Other firms that have venture funding tell me (A) they are well funded to ride out the recession and (B) they’re in no rush to sell out. In fact, many of those venture-funded firms are cash flow positive, meaning their balance sheets are getting stronger and stronger each quarter.
Lots of Wild Cards
Still, I think we’re going to see M&A activity based on two potential scenarios:
1. PSA (professional services automation) Meets Remote Monitoring: Yes, a growing number of MSPs use PSA software (Autotask, ConnectWise, TigerPaw, etc.) in combination with remote monitoring software (Kaseya, Level Platforms, N-able, Dell Silverback, etc.).
If one PSA company was to acquire one remote monitoring company (or vice versa), I believe it would set off a chain reaction/buying frenzy. Every CEO in the industry would instantly need to reconsider their competitive position, and competitive options.
Why haven’t we seen a PSA/Remote Monitoring merger in this area yet? Two reasons: Price and personality.
As my dad (a real estate pro) always said: Everything is for sale, it’s just about negotiating a price. Most MSP software providers haven’t sold out because their management teams genuinely enjoy building companies, and they see multi-billion-dollar opportunities ahead.
It’s like playing Deal or No Deal. Industry CEOs still see big money on the board, and they don’t want to sell out too early at too low a price. But the recession could impact that optimism a bit, and bring partners or rivals to the negotiating table.
In the MSP market, things get extra complicated when you throw in the personalities. Just about every MSP software provider has a strong-willed CEO who has shaped the company in his image. Can you image ConnectWise’s Bellini reporting to Kaseya CEO Gerald Blackie — or vice versa?
That’s like asking Richard Petty to take his hands off the wheel and sit in the back seat.
2. Microsoft or Cisco Come Calling
Now for the other M&A scenario. I could be wrong, but I’m still convinced Microsoft will enter the managed services software market at some point.
The company already has close working relationships with MSP software providers. And with Windows 7’s launch just around the corner, it would make perfect sense for Microsoft to get even more serious about a managed services move.
Back in the 1990s, Microsoft launched Systems Management Server (SMS) to help businesses deploy and manage Windows NT and Windows 95 systems.
Fast forward to the present, and Microsoft could repeat that strategy in the managed services market — either launching or acquiring a tool to help MSPs remotely deploy and troubleshoot Windows 7 systems.

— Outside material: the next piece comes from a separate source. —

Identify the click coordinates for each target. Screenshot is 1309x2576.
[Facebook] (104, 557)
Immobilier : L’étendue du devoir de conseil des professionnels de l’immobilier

I’ve been hearing rumors about Microsoft launching its own tool since October 2008. I’m convinved something is brewing in Microsoft R&D or Microsoft M&A…
Meanwhile, Cisco Systems continues to bolster its Cisco Powered Managed Services initiative. I don’t think Cisco is very interested in MSP management tools that serve small businesses. But I do think the IT giant is taking a close look at MSP tools that serve midsize and large companies.
Remember: Massive service providers like Verizon Business and AT&T are introducing managed unified communications, managed security and other services built around Avaya, Cisco, Juniper and Nortel technologies. To build more market share, Cisco may want to leverage new tools that help big service providers better manage those customer systems.
I firmly believe consolidation is coming this year. It’s just a matter of who fires the first shot. And when.